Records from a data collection
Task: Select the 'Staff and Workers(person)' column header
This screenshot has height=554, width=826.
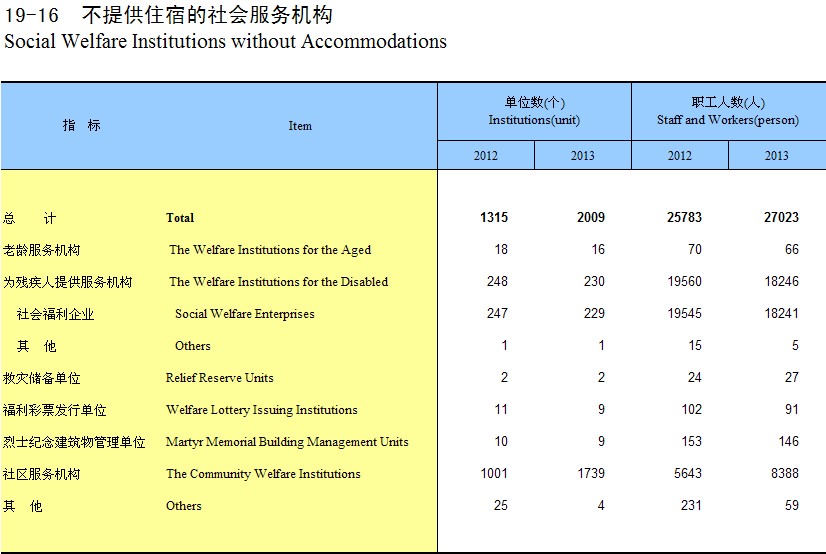Action: point(728,111)
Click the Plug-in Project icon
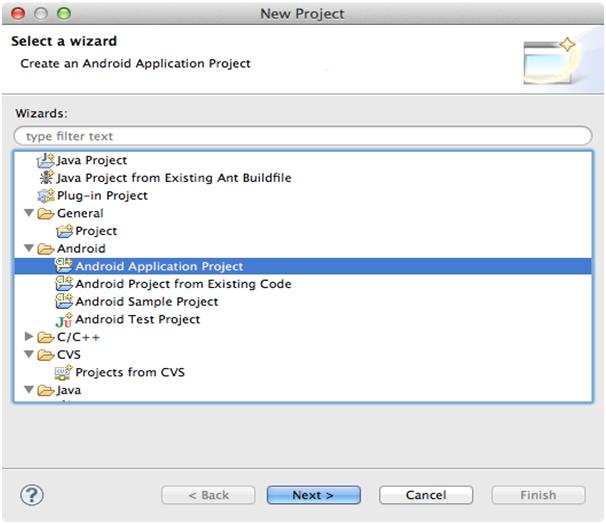 point(46,196)
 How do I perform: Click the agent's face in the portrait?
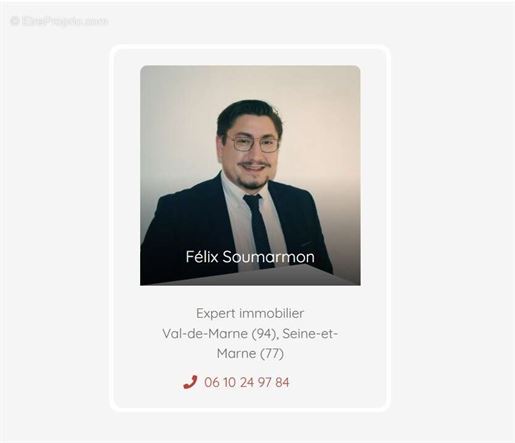tap(253, 152)
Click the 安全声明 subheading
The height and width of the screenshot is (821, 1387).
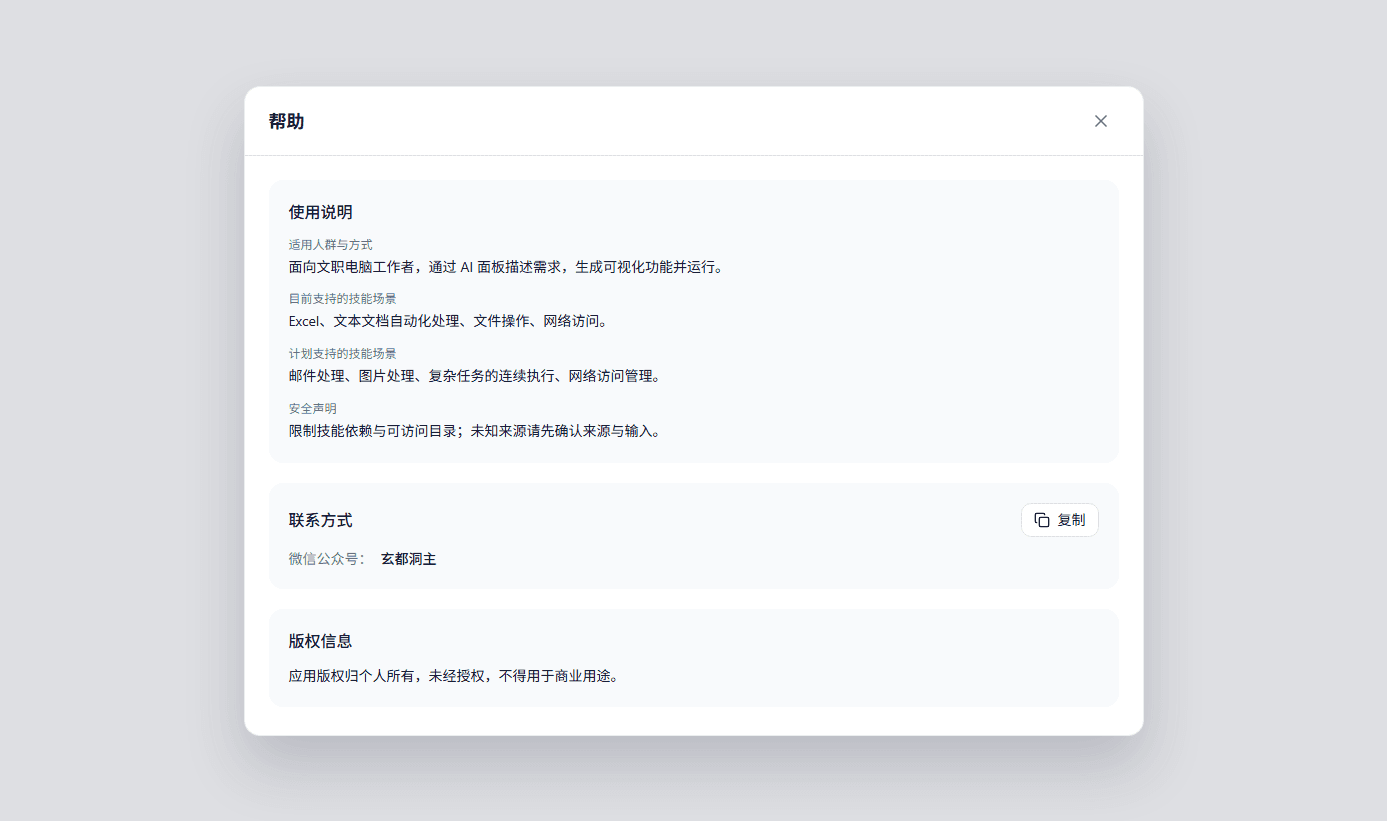[311, 408]
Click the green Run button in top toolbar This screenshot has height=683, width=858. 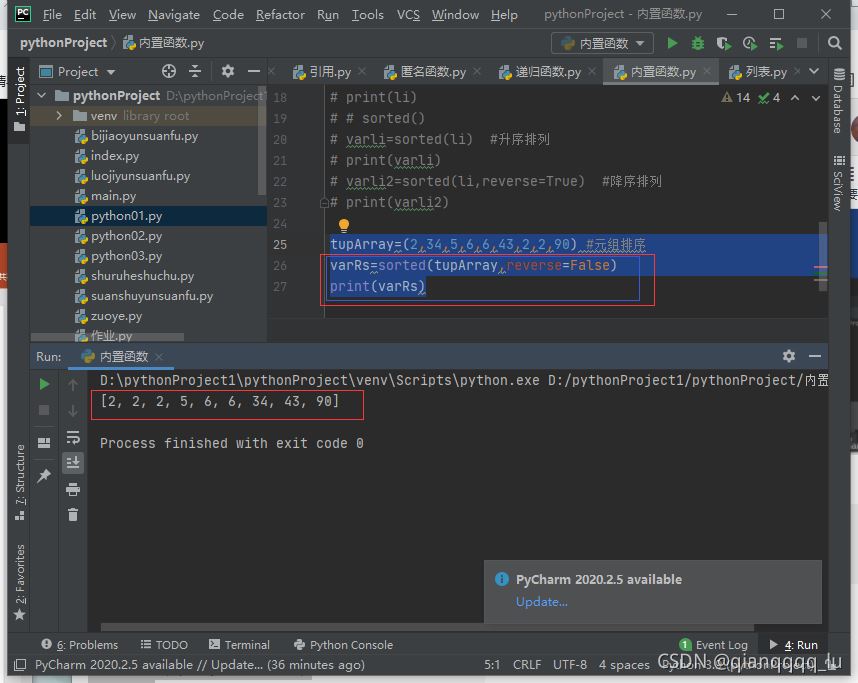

Assignment:
Copy out the data exactly and keep the pictures out.

Task result:
Task: Select the 'Staff and Workers(person)' column header
This screenshot has height=554, width=826.
Action: point(728,111)
Click the Plug-in Project icon
 point(46,196)
 How do I perform: Click the agent's face in the portrait?
tap(253, 152)
Click the 安全声明 subheading
The height and width of the screenshot is (821, 1387).
[311, 408]
Click the green Run button in top toolbar This screenshot has height=683, width=858. 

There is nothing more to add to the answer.